■ Task to carry out ■
Write out each entry once more so that it matches the original exactly.

■ Data extract ■
+---+

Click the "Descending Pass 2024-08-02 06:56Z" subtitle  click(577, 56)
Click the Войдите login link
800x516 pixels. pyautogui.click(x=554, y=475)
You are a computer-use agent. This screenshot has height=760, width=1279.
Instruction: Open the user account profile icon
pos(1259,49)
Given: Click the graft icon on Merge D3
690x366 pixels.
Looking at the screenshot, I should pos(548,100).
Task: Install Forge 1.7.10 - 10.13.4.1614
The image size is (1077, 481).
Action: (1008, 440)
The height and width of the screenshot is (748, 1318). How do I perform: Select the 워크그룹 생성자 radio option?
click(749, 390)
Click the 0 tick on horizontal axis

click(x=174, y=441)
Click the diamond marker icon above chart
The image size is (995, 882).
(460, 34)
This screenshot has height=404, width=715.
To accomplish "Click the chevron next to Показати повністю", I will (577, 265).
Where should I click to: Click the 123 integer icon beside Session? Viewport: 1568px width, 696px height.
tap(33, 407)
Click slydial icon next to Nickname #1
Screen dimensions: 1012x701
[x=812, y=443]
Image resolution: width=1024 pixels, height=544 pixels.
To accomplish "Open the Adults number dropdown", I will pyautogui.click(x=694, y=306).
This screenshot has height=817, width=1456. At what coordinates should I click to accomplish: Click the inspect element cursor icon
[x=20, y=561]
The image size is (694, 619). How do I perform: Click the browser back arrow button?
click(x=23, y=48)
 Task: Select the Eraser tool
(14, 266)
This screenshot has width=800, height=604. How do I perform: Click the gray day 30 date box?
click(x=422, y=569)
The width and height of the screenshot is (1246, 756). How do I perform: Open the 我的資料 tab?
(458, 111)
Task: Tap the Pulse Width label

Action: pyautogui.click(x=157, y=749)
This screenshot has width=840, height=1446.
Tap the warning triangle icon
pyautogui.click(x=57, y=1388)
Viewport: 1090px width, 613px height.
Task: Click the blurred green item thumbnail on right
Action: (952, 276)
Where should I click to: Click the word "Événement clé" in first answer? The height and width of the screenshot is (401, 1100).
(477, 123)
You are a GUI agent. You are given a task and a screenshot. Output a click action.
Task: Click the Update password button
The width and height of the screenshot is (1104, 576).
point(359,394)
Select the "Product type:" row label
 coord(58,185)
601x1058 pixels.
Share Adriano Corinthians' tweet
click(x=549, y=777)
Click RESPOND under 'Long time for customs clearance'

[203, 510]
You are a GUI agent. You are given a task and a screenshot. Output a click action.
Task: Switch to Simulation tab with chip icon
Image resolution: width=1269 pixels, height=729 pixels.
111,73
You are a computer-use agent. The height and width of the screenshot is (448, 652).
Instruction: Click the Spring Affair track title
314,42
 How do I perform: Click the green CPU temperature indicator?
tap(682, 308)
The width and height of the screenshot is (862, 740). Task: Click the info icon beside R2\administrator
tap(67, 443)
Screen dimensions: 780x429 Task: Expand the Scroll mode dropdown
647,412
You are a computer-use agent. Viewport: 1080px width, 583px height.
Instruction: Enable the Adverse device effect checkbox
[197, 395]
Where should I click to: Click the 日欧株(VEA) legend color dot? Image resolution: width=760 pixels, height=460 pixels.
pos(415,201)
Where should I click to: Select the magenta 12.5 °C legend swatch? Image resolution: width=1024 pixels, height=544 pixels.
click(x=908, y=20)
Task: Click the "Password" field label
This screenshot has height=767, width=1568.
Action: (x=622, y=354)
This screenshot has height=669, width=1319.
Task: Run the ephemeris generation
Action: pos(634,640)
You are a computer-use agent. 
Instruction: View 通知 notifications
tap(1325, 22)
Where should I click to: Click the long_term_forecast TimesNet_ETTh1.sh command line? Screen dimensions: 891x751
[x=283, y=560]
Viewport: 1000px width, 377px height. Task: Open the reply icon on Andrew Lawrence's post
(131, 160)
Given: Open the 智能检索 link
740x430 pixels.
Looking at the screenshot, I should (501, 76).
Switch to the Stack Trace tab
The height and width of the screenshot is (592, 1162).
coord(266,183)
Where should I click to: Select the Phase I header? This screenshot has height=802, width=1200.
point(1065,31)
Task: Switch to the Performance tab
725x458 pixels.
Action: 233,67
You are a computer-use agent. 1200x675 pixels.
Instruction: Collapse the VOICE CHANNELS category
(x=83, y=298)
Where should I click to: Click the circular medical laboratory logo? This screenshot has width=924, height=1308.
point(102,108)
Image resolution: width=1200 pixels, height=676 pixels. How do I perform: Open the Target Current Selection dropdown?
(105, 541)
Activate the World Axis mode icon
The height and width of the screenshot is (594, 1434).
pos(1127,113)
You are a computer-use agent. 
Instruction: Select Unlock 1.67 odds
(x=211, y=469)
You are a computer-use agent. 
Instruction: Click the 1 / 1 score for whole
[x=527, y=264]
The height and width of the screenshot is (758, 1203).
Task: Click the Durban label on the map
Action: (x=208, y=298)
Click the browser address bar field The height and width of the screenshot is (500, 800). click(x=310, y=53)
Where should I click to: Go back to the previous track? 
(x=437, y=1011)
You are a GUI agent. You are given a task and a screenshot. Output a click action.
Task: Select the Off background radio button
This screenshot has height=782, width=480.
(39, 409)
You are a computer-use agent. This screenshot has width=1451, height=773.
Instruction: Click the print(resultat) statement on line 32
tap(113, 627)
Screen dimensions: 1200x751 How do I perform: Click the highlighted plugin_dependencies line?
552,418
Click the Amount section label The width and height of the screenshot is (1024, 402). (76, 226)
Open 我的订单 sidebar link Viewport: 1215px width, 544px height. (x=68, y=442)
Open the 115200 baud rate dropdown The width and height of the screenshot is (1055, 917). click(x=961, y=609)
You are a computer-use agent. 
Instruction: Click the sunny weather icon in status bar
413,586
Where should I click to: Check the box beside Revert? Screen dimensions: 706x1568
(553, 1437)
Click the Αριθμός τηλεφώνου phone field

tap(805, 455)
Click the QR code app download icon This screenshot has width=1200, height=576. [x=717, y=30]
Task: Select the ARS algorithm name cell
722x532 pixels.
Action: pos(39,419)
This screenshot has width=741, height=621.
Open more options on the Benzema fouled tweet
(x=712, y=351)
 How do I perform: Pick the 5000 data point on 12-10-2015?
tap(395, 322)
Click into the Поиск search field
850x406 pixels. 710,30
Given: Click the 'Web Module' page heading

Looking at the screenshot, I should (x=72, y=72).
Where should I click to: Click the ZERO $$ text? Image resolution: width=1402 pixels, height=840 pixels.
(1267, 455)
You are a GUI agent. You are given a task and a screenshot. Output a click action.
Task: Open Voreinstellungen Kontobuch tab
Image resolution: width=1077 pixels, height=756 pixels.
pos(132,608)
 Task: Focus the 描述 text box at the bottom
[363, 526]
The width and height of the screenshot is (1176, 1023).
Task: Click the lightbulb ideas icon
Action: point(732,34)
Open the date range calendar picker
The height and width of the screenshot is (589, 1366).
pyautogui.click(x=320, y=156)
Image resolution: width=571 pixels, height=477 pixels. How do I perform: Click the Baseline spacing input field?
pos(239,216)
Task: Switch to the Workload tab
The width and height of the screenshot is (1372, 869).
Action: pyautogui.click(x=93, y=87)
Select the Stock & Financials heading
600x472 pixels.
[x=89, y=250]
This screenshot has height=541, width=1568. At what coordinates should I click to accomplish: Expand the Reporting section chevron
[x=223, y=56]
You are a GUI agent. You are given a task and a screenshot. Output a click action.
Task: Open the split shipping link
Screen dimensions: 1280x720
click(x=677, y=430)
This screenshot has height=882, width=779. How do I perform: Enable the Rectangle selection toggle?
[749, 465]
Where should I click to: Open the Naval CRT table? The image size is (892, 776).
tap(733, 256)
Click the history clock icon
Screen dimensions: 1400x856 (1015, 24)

+---+

■ Answer space ■
Click the "Descending Pass 2024-08-02 06:56Z" subtitle  click(577, 56)
Click the Войдите login link
800x516 pixels. pyautogui.click(x=554, y=475)
You are a computer-use agent. This screenshot has height=760, width=1279.
Instruction: Open the user account profile icon
pos(1259,49)
Given: Click the graft icon on Merge D3
690x366 pixels.
Looking at the screenshot, I should pos(548,100).
Task: Install Forge 1.7.10 - 10.13.4.1614
The image size is (1077, 481).
Action: (1008, 440)
The height and width of the screenshot is (748, 1318). How do I perform: Select the 워크그룹 생성자 radio option?
click(749, 390)
Click the 0 tick on horizontal axis

click(x=174, y=441)
Click the diamond marker icon above chart
The image size is (995, 882).
(460, 34)
This screenshot has height=404, width=715.
To accomplish "Click the chevron next to Показати повністю", I will (577, 265).
Where should I click to: Click the 123 integer icon beside Session? Viewport: 1568px width, 696px height.
tap(33, 407)
Click slydial icon next to Nickname #1
Screen dimensions: 1012x701
[x=812, y=443]
Image resolution: width=1024 pixels, height=544 pixels.
To accomplish "Open the Adults number dropdown", I will pyautogui.click(x=694, y=306).
This screenshot has height=817, width=1456. At what coordinates should I click to accomplish: Click the inspect element cursor icon
[x=20, y=561]
The image size is (694, 619). How do I perform: Click the browser back arrow button?
click(x=23, y=48)
 Task: Select the Eraser tool
(14, 266)
This screenshot has width=800, height=604. How do I perform: Click the gray day 30 date box?
click(x=422, y=569)
The width and height of the screenshot is (1246, 756). How do I perform: Open the 我的資料 tab?
(458, 111)
Task: Tap the Pulse Width label

Action: pyautogui.click(x=157, y=749)
This screenshot has width=840, height=1446.
Tap the warning triangle icon
pyautogui.click(x=57, y=1388)
Viewport: 1090px width, 613px height.
Task: Click the blurred green item thumbnail on right
Action: (952, 276)
Where should I click to: Click the word "Événement clé" in first answer? The height and width of the screenshot is (401, 1100).
(477, 123)
You are a GUI agent. You are given a task and a screenshot. Output a click action.
Task: Click the Update password button
The width and height of the screenshot is (1104, 576).
point(359,394)
Select the "Product type:" row label
 coord(58,185)
601x1058 pixels.
Share Adriano Corinthians' tweet
click(x=549, y=777)
Click RESPOND under 'Long time for customs clearance'

[203, 510]
You are a GUI agent. You are given a task and a screenshot. Output a click action.
Task: Switch to Simulation tab with chip icon
Image resolution: width=1269 pixels, height=729 pixels.
111,73
You are a computer-use agent. The height and width of the screenshot is (448, 652).
Instruction: Click the Spring Affair track title
314,42
 How do I perform: Click the green CPU temperature indicator?
tap(682, 308)
The width and height of the screenshot is (862, 740). Task: Click the info icon beside R2\administrator
tap(67, 443)
Screen dimensions: 780x429 Task: Expand the Scroll mode dropdown
647,412
You are a computer-use agent. Viewport: 1080px width, 583px height.
Instruction: Enable the Adverse device effect checkbox
[197, 395]
Where should I click to: Click the 日欧株(VEA) legend color dot? Image resolution: width=760 pixels, height=460 pixels.
pos(415,201)
Where should I click to: Select the magenta 12.5 °C legend swatch? Image resolution: width=1024 pixels, height=544 pixels.
click(x=908, y=20)
Task: Click the "Password" field label
This screenshot has height=767, width=1568.
Action: (x=622, y=354)
This screenshot has height=669, width=1319.
Task: Run the ephemeris generation
Action: pos(634,640)
You are a computer-use agent. 
Instruction: View 通知 notifications
tap(1325, 22)
Where should I click to: Click the long_term_forecast TimesNet_ETTh1.sh command line? Screen dimensions: 891x751
[x=283, y=560]
Viewport: 1000px width, 377px height. Task: Open the reply icon on Andrew Lawrence's post
(131, 160)
Given: Open the 智能检索 link
740x430 pixels.
Looking at the screenshot, I should (501, 76).
Switch to the Stack Trace tab
The height and width of the screenshot is (592, 1162).
coord(266,183)
Where should I click to: Select the Phase I header? This screenshot has height=802, width=1200.
point(1065,31)
Task: Switch to the Performance tab
725x458 pixels.
Action: 233,67
You are a computer-use agent. 1200x675 pixels.
Instruction: Collapse the VOICE CHANNELS category
(x=83, y=298)
Where should I click to: Click the circular medical laboratory logo? This screenshot has width=924, height=1308.
point(102,108)
Image resolution: width=1200 pixels, height=676 pixels. How do I perform: Open the Target Current Selection dropdown?
(105, 541)
Activate the World Axis mode icon
The height and width of the screenshot is (594, 1434).
pos(1127,113)
You are a computer-use agent. 
Instruction: Select Unlock 1.67 odds
(x=211, y=469)
You are a computer-use agent. 
Instruction: Click the 1 / 1 score for whole
[x=527, y=264]
The height and width of the screenshot is (758, 1203).
Task: Click the Durban label on the map
Action: (x=208, y=298)
Click the browser address bar field The height and width of the screenshot is (500, 800). click(x=310, y=53)
Where should I click to: Go back to the previous track? 
(x=437, y=1011)
You are a GUI agent. You are given a task and a screenshot. Output a click action.
Task: Select the Off background radio button
This screenshot has height=782, width=480.
(39, 409)
You are a computer-use agent. This screenshot has width=1451, height=773.
Instruction: Click the print(resultat) statement on line 32
tap(113, 627)
Screen dimensions: 1200x751 How do I perform: Click the highlighted plugin_dependencies line?
552,418
Click the Amount section label The width and height of the screenshot is (1024, 402). (76, 226)
Open 我的订单 sidebar link Viewport: 1215px width, 544px height. (x=68, y=442)
Open the 115200 baud rate dropdown The width and height of the screenshot is (1055, 917). click(x=961, y=609)
You are a computer-use agent. 
Instruction: Click the sunny weather icon in status bar
413,586
Where should I click to: Check the box beside Revert? Screen dimensions: 706x1568
(553, 1437)
Click the Αριθμός τηλεφώνου phone field

tap(805, 455)
Click the QR code app download icon This screenshot has width=1200, height=576. [x=717, y=30]
Task: Select the ARS algorithm name cell
722x532 pixels.
Action: pos(39,419)
This screenshot has width=741, height=621.
Open more options on the Benzema fouled tweet
(x=712, y=351)
 How do I perform: Pick the 5000 data point on 12-10-2015?
tap(395, 322)
Click into the Поиск search field
850x406 pixels. 710,30
Given: Click the 'Web Module' page heading

Looking at the screenshot, I should (x=72, y=72).
Where should I click to: Click the ZERO $$ text? Image resolution: width=1402 pixels, height=840 pixels.
(1267, 455)
You are a GUI agent. You are given a task and a screenshot. Output a click action.
Task: Open Voreinstellungen Kontobuch tab
Image resolution: width=1077 pixels, height=756 pixels.
pos(132,608)
 Task: Focus the 描述 text box at the bottom
[363, 526]
The width and height of the screenshot is (1176, 1023).
Task: Click the lightbulb ideas icon
Action: point(732,34)
Open the date range calendar picker
The height and width of the screenshot is (589, 1366).
pyautogui.click(x=320, y=156)
Image resolution: width=571 pixels, height=477 pixels. How do I perform: Click the Baseline spacing input field?
pos(239,216)
Task: Switch to the Workload tab
The width and height of the screenshot is (1372, 869).
Action: pyautogui.click(x=93, y=87)
Select the Stock & Financials heading
600x472 pixels.
[x=89, y=250]
This screenshot has height=541, width=1568. At what coordinates should I click to accomplish: Expand the Reporting section chevron
[x=223, y=56]
You are a GUI agent. You are given a task and a screenshot. Output a click action.
Task: Open the split shipping link
Screen dimensions: 1280x720
click(x=677, y=430)
This screenshot has height=882, width=779. How do I perform: Enable the Rectangle selection toggle?
[749, 465]
Where should I click to: Open the Naval CRT table? The image size is (892, 776).
tap(733, 256)
Click the history clock icon
Screen dimensions: 1400x856 (1015, 24)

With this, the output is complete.